To install the core Dash library, use your favourite installer, ideally inside a dedicated virtual environment, e.g.
$ uv pip install dash
$ pip install dash
$ conda install -c conda-forge dashWhile you can run Dash inside JupyterHub on the training cluster, I have not succeeded in getting jupyter_mode="inline" to work as intended for displaying interactive Dash apps inside a remote Jupyter notebook. By default, Dash starts a standalone web server, and JupyterHub (even when running on the same compute node) has no awareness of it.
There are manual ways to connect the two, but in practice the browser blocks this setup as mixed content for security reasons, since the notebook and the Dash app are served from separate web servers.
Long story short, I haven’t found a reliable, simple way to run Dash in a remote Jupyter notebook on the training cluster. On top of that, Dash doesn’t offer a clean way to stop the server — you have to kill the underlying Python process, which makes the setup even more awkward.
For these reasons, I will demo it locally on my computer – which is probably how you should develop Dash apps in the first place.
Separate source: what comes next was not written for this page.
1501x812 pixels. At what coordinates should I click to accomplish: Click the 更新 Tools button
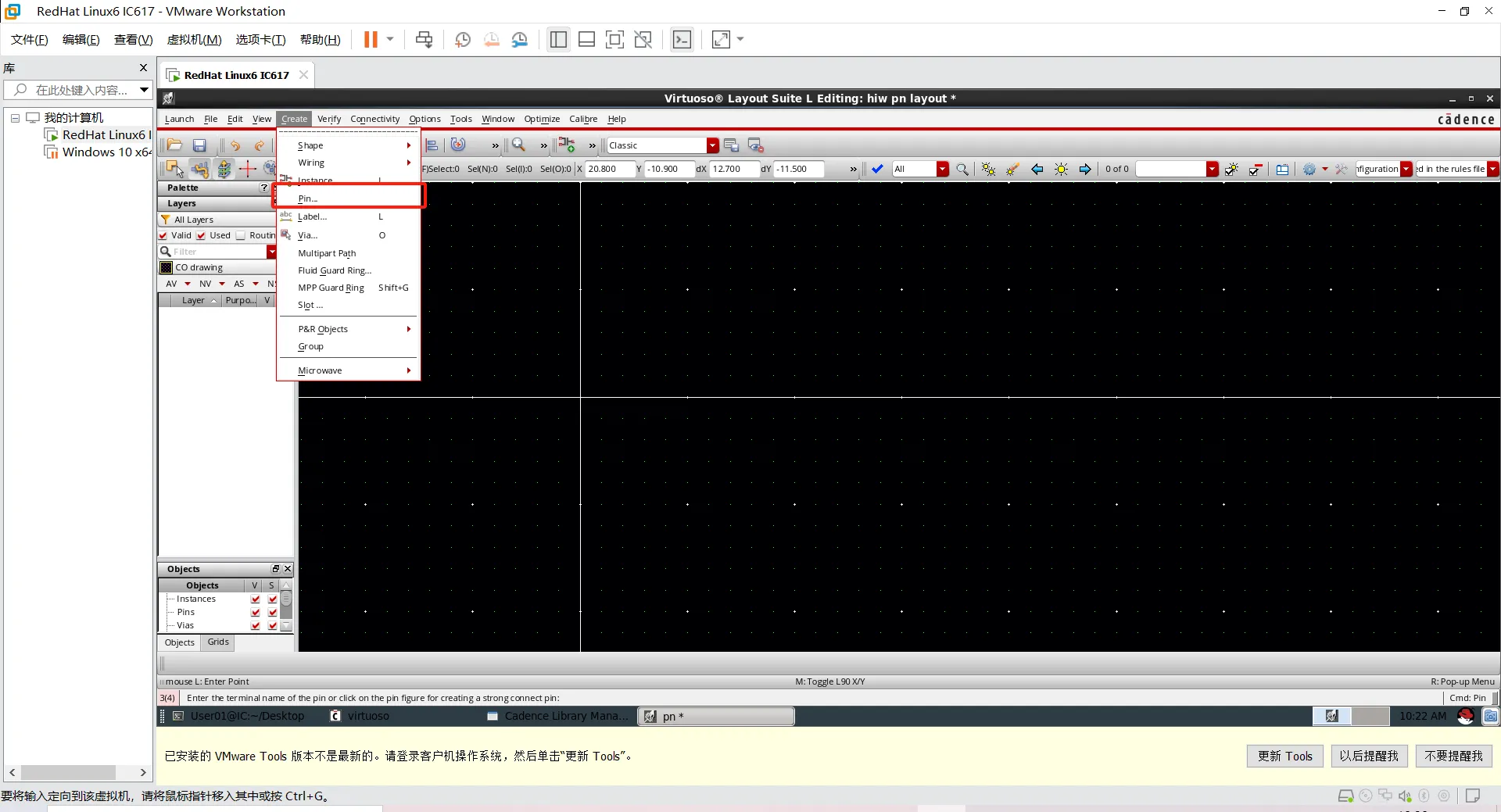[x=1284, y=756]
Here is how I installed Dash on my computer, along with some dependencies:
uv pip install dash # main Dash library
uv pip install dash-ag-grid # to display tabular data components
uv pip install dash-bootstrap-components # community-maintained styling library
uv pip install dash-mantine-components # community-maintained styling library
uv pip install dash_vtk # for VTK
uv pip install scikit-imageBaseline plot without Dash
On my computer I already have a setup that opens every Plotly plot in a new browser tab, using the setup mentioned at the start of this workshop. As a reminder, if you need to redirect your plot, use one of these options:
import plotly.io as pio
pio.renderers.default = 'notebook'
pio.renderers.default = 'browser'Let’s create a simple scatter plot with Graph Objects:
import plotly.graph_objs as go
import numpy as np
npoints = 100
trace = go.Scatter(x=np.random.rand(npoints),
y=np.random.rand(npoints),
mode='markers', marker=dict(size=[30]*npoints))
fig = go.Figure(data=[trace])
fig.update_layout(xaxis=dict(range=[0,1]), yaxis=dict(range=[0, 1]))
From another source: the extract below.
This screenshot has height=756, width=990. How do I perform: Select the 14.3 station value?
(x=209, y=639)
fig.show()Alternatively, we could create the same plot with Plotly Express:
import plotly.express as px
import numpy as np
npoints = 100
fig = px.scatter(x=np.random.rand(npoints),
y=np.random.rand(npoints),
range_x=[0,1], range_y=[0,1])
fig.update_traces(marker=dict(size=30, opacity=0.8))
fig.show()Baseline plot in Dash
To serve our Graph Objects plot inside Dash, we create a script scatter1.py:
# save this as scatter1.py
import plotly.graph_objs as go
import numpy as np
from dash import Dash, html, dcc # dcc = Dash Core Components library
npoints = 100
trace = go.Scatter(x=np.random.rand(npoints), y=np.random.rand(npoints),
mode='markers', marker=dict(size=[30]*npoints))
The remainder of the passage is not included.